» **TASK TO COMPLETE**:
All records below are to be set down exactly, each character intact.

[INFORMATION SHOWN Boundary: Start]

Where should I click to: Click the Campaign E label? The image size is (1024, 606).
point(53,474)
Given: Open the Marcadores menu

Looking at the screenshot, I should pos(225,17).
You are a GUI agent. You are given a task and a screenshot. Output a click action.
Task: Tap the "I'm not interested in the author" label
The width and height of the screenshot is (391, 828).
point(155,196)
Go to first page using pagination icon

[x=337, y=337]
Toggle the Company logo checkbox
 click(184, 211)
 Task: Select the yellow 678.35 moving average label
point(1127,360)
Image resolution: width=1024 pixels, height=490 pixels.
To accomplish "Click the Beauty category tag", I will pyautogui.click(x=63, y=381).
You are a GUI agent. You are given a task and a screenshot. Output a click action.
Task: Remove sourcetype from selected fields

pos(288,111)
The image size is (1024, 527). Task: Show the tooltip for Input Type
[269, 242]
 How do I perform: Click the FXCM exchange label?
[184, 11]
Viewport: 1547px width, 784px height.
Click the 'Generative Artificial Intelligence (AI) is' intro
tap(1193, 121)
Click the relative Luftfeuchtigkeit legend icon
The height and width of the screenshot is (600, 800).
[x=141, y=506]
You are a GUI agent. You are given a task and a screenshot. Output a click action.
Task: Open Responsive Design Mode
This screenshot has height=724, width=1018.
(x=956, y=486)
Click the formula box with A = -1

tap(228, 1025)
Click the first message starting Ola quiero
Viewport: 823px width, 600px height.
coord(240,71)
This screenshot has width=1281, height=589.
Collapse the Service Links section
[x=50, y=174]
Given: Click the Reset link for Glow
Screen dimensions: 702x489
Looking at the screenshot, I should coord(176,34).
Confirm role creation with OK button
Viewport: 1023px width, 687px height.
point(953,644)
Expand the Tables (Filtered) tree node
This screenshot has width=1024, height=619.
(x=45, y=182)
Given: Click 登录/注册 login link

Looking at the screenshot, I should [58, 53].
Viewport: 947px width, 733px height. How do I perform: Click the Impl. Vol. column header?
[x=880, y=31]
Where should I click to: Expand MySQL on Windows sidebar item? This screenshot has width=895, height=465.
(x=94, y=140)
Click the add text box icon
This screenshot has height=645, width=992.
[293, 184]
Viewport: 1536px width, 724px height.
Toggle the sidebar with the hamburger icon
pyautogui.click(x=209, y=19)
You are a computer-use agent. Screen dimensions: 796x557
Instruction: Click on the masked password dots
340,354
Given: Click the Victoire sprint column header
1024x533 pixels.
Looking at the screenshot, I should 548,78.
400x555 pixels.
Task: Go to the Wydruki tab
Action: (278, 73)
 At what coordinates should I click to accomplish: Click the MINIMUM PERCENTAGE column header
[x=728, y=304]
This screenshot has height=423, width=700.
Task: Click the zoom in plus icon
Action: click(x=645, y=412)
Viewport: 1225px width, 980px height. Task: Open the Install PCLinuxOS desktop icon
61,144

[INFORMATION SHOWN Boundary: End]

» **ANSWER BOX**:
Where should I click to: Click the Campaign E label? The image size is (1024, 606).
point(53,474)
Given: Open the Marcadores menu

Looking at the screenshot, I should pos(225,17).
You are a GUI agent. You are given a task and a screenshot. Output a click action.
Task: Tap the "I'm not interested in the author" label
The width and height of the screenshot is (391, 828).
point(155,196)
Go to first page using pagination icon

[x=337, y=337]
Toggle the Company logo checkbox
 click(184, 211)
 Task: Select the yellow 678.35 moving average label
point(1127,360)
Image resolution: width=1024 pixels, height=490 pixels.
To accomplish "Click the Beauty category tag", I will pyautogui.click(x=63, y=381).
You are a GUI agent. You are given a task and a screenshot. Output a click action.
Task: Remove sourcetype from selected fields

pos(288,111)
The image size is (1024, 527). Task: Show the tooltip for Input Type
[269, 242]
 How do I perform: Click the FXCM exchange label?
[184, 11]
Viewport: 1547px width, 784px height.
Click the 'Generative Artificial Intelligence (AI) is' intro
tap(1193, 121)
Click the relative Luftfeuchtigkeit legend icon
The height and width of the screenshot is (600, 800).
[x=141, y=506]
You are a GUI agent. You are given a task and a screenshot. Output a click action.
Task: Open Responsive Design Mode
This screenshot has height=724, width=1018.
(x=956, y=486)
Click the formula box with A = -1

tap(228, 1025)
Click the first message starting Ola quiero
Viewport: 823px width, 600px height.
coord(240,71)
This screenshot has width=1281, height=589.
Collapse the Service Links section
[x=50, y=174]
Given: Click the Reset link for Glow
Screen dimensions: 702x489
Looking at the screenshot, I should coord(176,34).
Confirm role creation with OK button
Viewport: 1023px width, 687px height.
point(953,644)
Expand the Tables (Filtered) tree node
This screenshot has width=1024, height=619.
(x=45, y=182)
Given: Click 登录/注册 login link

Looking at the screenshot, I should [58, 53].
Viewport: 947px width, 733px height. How do I perform: Click the Impl. Vol. column header?
[x=880, y=31]
Where should I click to: Expand MySQL on Windows sidebar item? This screenshot has width=895, height=465.
(x=94, y=140)
Click the add text box icon
This screenshot has height=645, width=992.
[293, 184]
Viewport: 1536px width, 724px height.
Toggle the sidebar with the hamburger icon
pyautogui.click(x=209, y=19)
You are a computer-use agent. Screen dimensions: 796x557
Instruction: Click on the masked password dots
340,354
Given: Click the Victoire sprint column header
1024x533 pixels.
Looking at the screenshot, I should 548,78.
400x555 pixels.
Task: Go to the Wydruki tab
Action: (278, 73)
 At what coordinates should I click to accomplish: Click the MINIMUM PERCENTAGE column header
[x=728, y=304]
This screenshot has height=423, width=700.
Task: Click the zoom in plus icon
Action: click(x=645, y=412)
Viewport: 1225px width, 980px height. Task: Open the Install PCLinuxOS desktop icon
61,144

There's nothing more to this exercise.